Since then. and I think all since DOC took over we have had the 35 - 45 cm size limit change, the reduction of the bag limit to 3 from 8, the introduction of up to three flies/lures, and downriggers and jigging being allowed (plus other changes such as weights allowed on lines etc). The size limit and bag limit changes were introduced eventually as a result of a difficult season (low catch rates) in 1990-91, which prompted Doc research over several years (sonar surveys and fish caught surveys etc) that seemed to indicate the angling harvest might be getting too high, with perhaps up to 50% of the annual trout production being caught by anglers.
The next bits are purely my own theory (but I did study Marine Biology at post graduate university level including how fish populations, harvest, and food supplies affect fisheries so some of this may not be just guess work).

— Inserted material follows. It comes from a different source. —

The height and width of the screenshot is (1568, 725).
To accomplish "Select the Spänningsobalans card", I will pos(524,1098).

Anyway, I wonder if perhaps this limiting of the harvest during the 1990s (done in good faith by Doc and based on research) was overdone or perhaps not needed at all, and if we might now be paying for those changes, which may have reduced the harvest and eventually left too many trout for the food supply, especially when the smelt numbers dropped suddenly because of natural fluctuations such as the 1995 warm winter possibly causing the lake not to "turn over" properly? In general over the full history of the Taupo fishery the problem has tended more to be too many trout for the food supply, not too few.
I have a feeling that the downrigging and jigging issues might be side issues, even though with jigging in particular, in my own experience, the fish caught are regularly the prime conditioned large fish, but no more so than the winter/spring caught fish in the Tongariro and other spawning rivers, and the harvest there is very large and no one has ever blamed that for this problem.

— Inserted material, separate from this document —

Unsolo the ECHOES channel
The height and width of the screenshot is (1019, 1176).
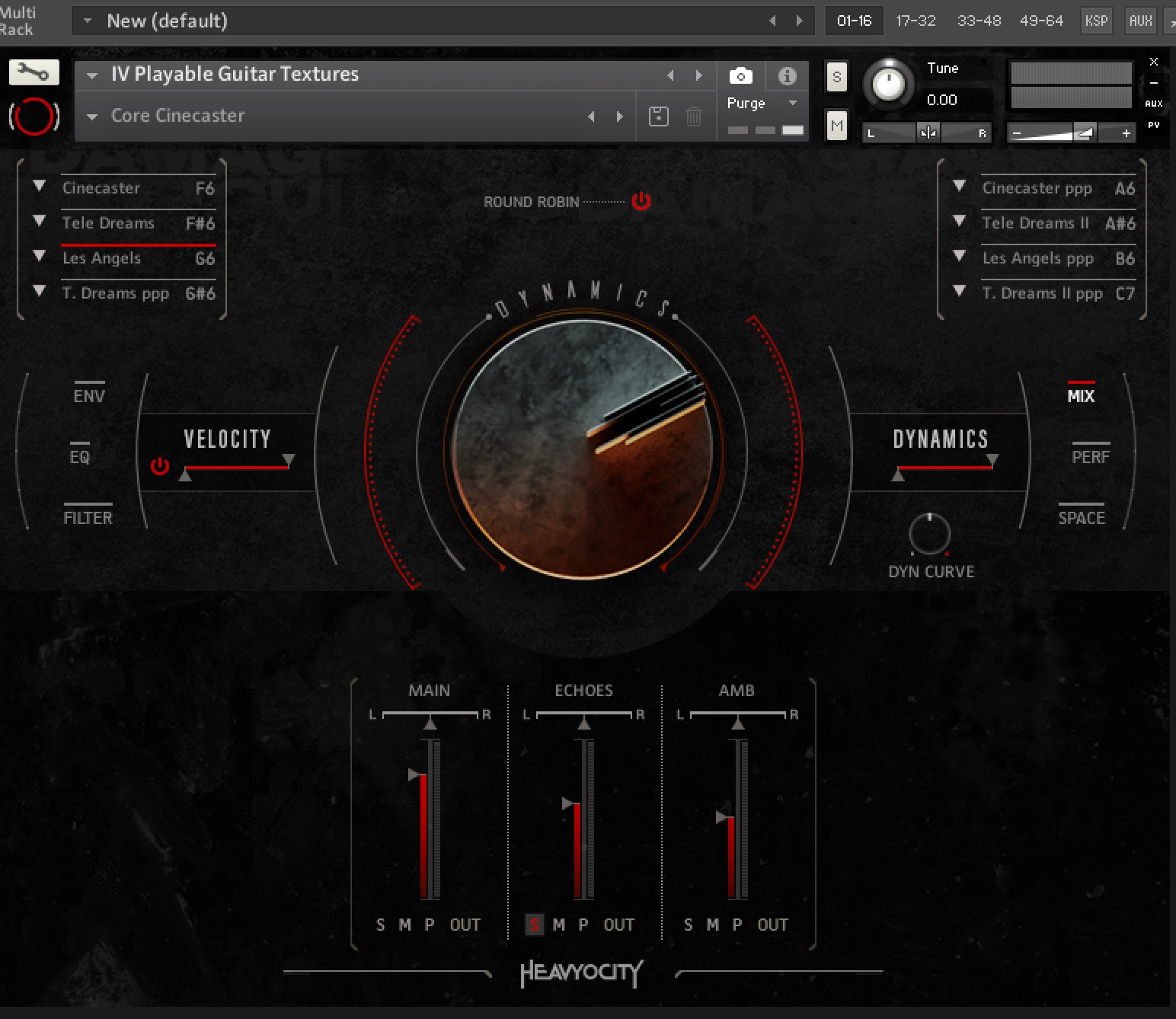click(x=534, y=925)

I am sure there are simply too many fish in the system for the food supply at the moment and we need to reduce the trout numbers substantially overall which will eventually fix the problem. Another possibility (and Doc has proposed this themselves as a possibility) is that the 45 cm limit might have meant that the spawning runs have now for some years included a lot more small fish than under the 35 cm limit and that we are simply breeding a larger proportion of small fish into the population because of that. For that reason I am disappointed they didn’t try reducing the limit to the old and mostly successful 35 cm limit. It might surprise Taupo river fishers, who mostly target the big winter/spring run fish, that most lake boat fishers happily kept and ate the 35-45 cm fish as they made wonderful eating, and in doing so those boat fishers probably kept the harvest up at levels enough to keep the overall fish size good. I know it is your moniker here Catch but I strongly feel that in most of the Taupo fishery there is little need for catch and release by most fishermen (it is different for someone like yourself fishing most days of the year, and plenty of people don't like eating trout anyway) as this is not a system like the vulnerable streams with only year round resident fish vulnerable to being overfished (there are no doubt some exceptions to this in some small Taupo waters). This is a system that historically has shown it depends on a quite high level of angler harvest to keep the trout population and food supplies in balance.
Those last bits are just my opinion and you are all welcome to shoot them down (politely I hope).
Hope this is of some interest to the younger ones here such as Geoff_fishie, who might not be aware of the fluctuating history of fish condition and size over the years at Taupo, and of how the fishery has been very actively managed at times to maintain a good fish size.
Cheers.
PS just a techie thing Catch. The "Preview" button when writing a post here doesn't seem to be working.